RENÉ MAGRITTE

 

 

Nel caso in cui l'occhio si disponga a guardare da lontano, la forma trionfa nella sua organica interezza e la parola si scioglie nei rivoli dei mille imperscrutabili particolari; quando invece l'occhio s'impegni ad avvicinarsi al testo per leggerlo, vocale per vocale, consonante per consonante, allora prende corpo la parola e la cosa che essa raffigura si sfilaccia e si perde nel regno senza forma dei fantasmi.

 

 

René Magritte, L'inganno delle immagini (1953)

 

Magritte, insomma, metterebbe in luce (dopo aver provocato la frattura) il fallimento della congiunzione del guardare e del leggere: infatti, sia la frase scritta sia la pipa raffigurata conservano, se così si può dire, la "memoria" di un antecedente calligramma che però ha subito una serie di sollecitazioni, tali da distaccare le parti, e adesso scrittura e raffigurazione vivono in uno stato di autonomo isolamento, l'una negando all'altra qualsiasi autenticità e autorità interpretative.

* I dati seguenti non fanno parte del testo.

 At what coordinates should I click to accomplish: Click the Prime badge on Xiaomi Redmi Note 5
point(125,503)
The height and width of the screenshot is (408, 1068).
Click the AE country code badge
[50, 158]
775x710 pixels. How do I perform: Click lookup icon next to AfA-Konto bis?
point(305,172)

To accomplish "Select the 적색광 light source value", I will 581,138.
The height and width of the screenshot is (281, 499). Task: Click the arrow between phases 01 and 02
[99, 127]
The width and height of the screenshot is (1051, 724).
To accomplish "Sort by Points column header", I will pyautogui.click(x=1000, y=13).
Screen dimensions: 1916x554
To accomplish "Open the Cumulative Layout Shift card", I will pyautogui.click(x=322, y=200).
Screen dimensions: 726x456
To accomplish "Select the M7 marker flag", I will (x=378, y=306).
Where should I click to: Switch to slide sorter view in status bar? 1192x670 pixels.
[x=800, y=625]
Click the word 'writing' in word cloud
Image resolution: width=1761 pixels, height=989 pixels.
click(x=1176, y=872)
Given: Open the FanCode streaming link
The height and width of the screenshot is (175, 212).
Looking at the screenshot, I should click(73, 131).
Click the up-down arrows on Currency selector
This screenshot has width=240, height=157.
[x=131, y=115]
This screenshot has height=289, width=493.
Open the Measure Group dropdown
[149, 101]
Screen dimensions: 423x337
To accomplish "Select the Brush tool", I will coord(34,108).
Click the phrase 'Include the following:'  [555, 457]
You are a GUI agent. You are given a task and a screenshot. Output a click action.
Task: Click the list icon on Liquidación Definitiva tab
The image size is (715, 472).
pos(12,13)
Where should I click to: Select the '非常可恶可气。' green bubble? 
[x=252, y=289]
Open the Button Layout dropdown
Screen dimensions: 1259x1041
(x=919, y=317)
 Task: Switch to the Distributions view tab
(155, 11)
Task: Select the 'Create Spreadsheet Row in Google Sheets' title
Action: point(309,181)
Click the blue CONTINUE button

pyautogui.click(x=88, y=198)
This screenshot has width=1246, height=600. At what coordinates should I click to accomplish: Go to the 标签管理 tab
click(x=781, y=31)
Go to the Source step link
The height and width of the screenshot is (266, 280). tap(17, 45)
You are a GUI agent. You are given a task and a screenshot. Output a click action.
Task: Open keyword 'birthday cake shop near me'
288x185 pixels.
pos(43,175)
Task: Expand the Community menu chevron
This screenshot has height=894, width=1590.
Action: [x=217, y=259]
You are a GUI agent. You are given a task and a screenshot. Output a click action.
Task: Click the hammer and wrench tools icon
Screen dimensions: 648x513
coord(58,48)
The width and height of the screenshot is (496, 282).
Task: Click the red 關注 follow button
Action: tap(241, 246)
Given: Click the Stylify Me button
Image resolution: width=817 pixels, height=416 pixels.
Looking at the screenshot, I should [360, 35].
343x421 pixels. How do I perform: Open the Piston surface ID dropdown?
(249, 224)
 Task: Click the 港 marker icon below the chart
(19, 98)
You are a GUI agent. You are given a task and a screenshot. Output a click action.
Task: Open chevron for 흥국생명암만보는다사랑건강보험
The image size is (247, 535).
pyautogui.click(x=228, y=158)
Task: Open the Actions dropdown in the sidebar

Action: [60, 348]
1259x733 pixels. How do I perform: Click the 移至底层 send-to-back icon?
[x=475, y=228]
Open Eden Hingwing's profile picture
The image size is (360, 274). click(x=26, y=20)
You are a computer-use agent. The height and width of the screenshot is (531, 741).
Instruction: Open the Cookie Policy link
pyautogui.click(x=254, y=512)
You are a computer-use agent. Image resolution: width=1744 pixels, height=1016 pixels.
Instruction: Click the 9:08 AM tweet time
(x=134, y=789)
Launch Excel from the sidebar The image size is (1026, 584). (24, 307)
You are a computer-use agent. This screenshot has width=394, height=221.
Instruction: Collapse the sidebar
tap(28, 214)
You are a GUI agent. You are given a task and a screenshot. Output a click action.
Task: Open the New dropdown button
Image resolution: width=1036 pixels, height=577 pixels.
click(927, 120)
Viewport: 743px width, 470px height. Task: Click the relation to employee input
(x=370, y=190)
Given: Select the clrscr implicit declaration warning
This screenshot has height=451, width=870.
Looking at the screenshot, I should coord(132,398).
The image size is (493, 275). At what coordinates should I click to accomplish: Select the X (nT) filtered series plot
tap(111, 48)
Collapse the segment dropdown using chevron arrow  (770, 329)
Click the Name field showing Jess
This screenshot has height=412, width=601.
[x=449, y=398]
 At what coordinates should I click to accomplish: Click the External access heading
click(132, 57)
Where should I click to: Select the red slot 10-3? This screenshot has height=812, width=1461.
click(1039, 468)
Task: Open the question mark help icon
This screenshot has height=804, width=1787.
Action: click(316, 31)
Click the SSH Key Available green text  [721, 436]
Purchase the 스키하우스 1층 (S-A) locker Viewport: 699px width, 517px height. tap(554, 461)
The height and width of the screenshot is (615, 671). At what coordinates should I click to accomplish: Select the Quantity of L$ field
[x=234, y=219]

Adesso il rumore della battaglia è solo una lontana reminiscenza e in un ironico silenzio di negazioni reciproche, e di autonegazioni brucianti, quello che non c'è più è proprio la pipa: essa sta per scivolare via, grigia forma vuota e gigantesca, pronta a involarsi oltre la cornice:

 

 

La magia e il mistero di questa immagine hanno le loro radici proprio nel principio della perdita, in quel naufragio dell'interezza e dell'unità del calligramma che metaforicamente innesta un parallelo principio di scollamento e di vanificazione della realtà. L'oggetto-pipa già si è dipartito sulla linea di un orizzonte contrassegnato dal limite del pavimento in legno: come una nube di fumo, come un aerostato senza timone. E però le cose si complicano, perché quello spazio simbolicamente infinito è anche parete, superficie su cui a sua volta può essere stata tracciata l'immagine, e la grande pipa di fumo è tanto poco pipa come nel caso di quella dipinta sulla tela-lavagna.